津山城備中櫓内で買ったお土産を見てニンマリしながら歩く。
ありがとう、津山城。素晴らしい石垣に復元櫓、いつか古写真のような復元を目指して、頑張ってください、津山市。
呉「さぁて、じゃあ移動すっか。もう一軒の万歩書店へ行くか」
金平「待ってました」
津山は良い雰囲気の街だ。城跡も整備され綺麗。春には桜の名所として花見客で賑わうそうだ。
なるほど、お城の横には高層ホテルもあった。
掘がわりの川も城の近くに流れ、街のムードに合って落ち着く。
商店街もシャッター商店街ではなく、活気のある方だろう。
二軒目の万歩書店は、それほど遠くはなかった。
あっという間に到着。
営業はしているが、いつ岡山のように閉店になるやもしれぬ。
こういう中古ショップは街に一つは欲しい。最近の若い子は、こういう店を見てもテンションが上がらないのだろうか?

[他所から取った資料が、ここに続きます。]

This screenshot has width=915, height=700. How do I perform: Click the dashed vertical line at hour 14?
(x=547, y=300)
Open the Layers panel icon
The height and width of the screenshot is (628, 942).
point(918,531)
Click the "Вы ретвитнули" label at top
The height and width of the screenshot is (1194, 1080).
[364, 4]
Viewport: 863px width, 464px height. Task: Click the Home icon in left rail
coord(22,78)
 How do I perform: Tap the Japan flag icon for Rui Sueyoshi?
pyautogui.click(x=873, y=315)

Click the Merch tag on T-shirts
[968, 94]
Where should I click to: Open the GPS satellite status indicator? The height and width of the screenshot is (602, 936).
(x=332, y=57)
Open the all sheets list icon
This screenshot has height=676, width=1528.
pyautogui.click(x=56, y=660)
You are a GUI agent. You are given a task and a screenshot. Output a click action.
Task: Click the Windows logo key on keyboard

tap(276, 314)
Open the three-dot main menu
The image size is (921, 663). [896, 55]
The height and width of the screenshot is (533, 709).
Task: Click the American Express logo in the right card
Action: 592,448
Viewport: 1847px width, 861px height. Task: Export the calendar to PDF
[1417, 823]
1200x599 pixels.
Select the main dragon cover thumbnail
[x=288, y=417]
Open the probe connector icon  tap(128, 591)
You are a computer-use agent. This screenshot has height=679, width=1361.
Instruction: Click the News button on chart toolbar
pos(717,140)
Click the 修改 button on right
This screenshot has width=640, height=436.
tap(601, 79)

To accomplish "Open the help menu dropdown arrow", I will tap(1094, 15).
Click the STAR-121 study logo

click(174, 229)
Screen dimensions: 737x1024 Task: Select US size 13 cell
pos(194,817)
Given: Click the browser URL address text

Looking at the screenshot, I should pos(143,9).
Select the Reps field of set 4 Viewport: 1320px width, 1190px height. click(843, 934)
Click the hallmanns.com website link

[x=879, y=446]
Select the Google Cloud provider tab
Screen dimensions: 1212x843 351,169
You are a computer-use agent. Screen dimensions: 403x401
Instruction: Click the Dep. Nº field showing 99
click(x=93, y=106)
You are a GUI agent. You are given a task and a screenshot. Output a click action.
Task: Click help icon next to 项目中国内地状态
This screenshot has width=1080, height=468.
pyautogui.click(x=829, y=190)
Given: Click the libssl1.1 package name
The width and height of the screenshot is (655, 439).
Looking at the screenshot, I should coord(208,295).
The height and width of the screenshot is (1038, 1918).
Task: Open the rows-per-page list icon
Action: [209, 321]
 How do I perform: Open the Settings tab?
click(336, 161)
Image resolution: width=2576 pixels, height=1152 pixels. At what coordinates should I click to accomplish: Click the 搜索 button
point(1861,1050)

私など、目は充血、心拍数は上がり、ヨダレも落ちそうになって、カウパーもヤバイ。
20年前なら姫路でも至る所にあり、競争であった。それがネット通販、個人オークションが携帯端末で簡単に利用できる時代が来て、中古ショップも激減。
かつて会社帰りに古本や中古ゲームを買い漁っていた店の跡地が、デイサービスになっていたりすると、たまらない寂しさに包まれる。
いつまでも続いて欲しい。だが、5年後は無くなっているかもしれない。
この写真も、今後貴重な一枚になるかもしれぬ。
店内を物色、本もゲームも充実している。レトロゲームの棚に移動し、私は奇声を発してしまった。
金平「ど、どないしたんや」
呉「こ、こ、こ、これ」
セガサターンのプラドルシリーズを、ネット通販を使わず、店内で買う、という縛りを己に課し15年。
何度も諦めかけた。それでも広島で一枚、大阪で一枚、奈良で一枚、名古屋で一枚、と旅先で出会うたびに歓喜に包まれた。全て相棒金平と共に旅をし集めてきたものだ。
リーチになったまま三年。バタバタと閉店していく中古ショップ情勢を眺めながら、棚から引き抜いてのコンプリートは無理かな、と近年は絶望に近い思いであった。
それが、今日、ここに来て出会えるとは。最後の一枚よ、津山にあったのか。
買い物の神が少しだけ微笑んでくれた。ここで一言。店舗でのプラドルコンプリートは、難易度高し、激ムズですよ。
これだけで津山に来た価値はあった。私に買われるために、ここで何年も待っていてくれたんだね。
私は少しセンチな気持ちに包まれながら、レジで支払いを済ませるのであった。